Rapid enhancement of proliferation of PECs (proembryogenic calli), obtained from the excised nucellus tissue of var. Amrapali, with high efficiency somatic embryo production has been achieved by manipulating the medium with different growth regulators. Among the growth regulators tested, 1. 0 mg/l 2,4-D (2,4-dichlorophenoxy acetic acid) and 1.0 mg/l NAA (α-naphthalene acetic acid), either alone or with 1.0 mg/l Kn (kinetin), stimulated proliferation of the PEC in both the liquid and solid medium; although, it was more profuse (<5 times) in the liquid medium. Depending upon the physical state and growth regulator(s) supplemented to the medium, the PECs appeared in three morphotypes.
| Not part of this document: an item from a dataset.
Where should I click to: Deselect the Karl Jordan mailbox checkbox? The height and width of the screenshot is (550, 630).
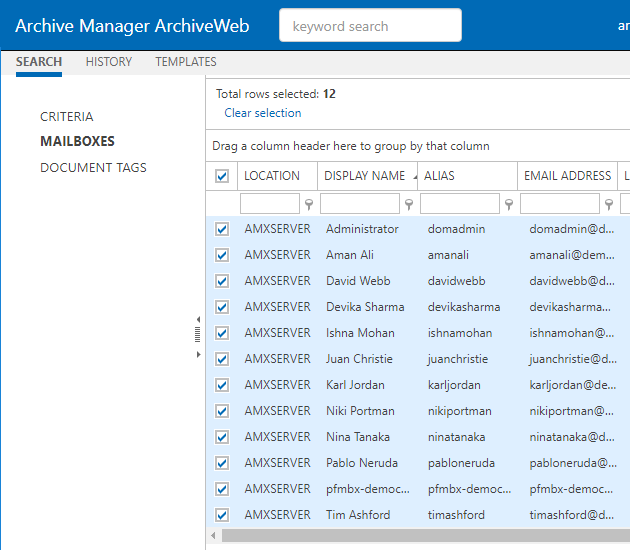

Type-III PEC, which was in the form of fine suspensions of dispersible and highly proliferating single cells and small cell aggregates, showed greater potentially for differentiation of somatic embryos in both states of the medium; however, in liquid medium the globular somatic embryos dedifferentiated and callused soon after their differentiation. In contrast, on the semi-solid medium these globular somatic embryos successfully developed into cotyledonary-stage. Type-III PEC (10 mg) had the capacity to produce up to 350 somatic embryos on semi-solid medium. Such somatic embryos matured and grew into plantlets. The method offers a possibility of rapid multiplication in the mango var. Amrapali.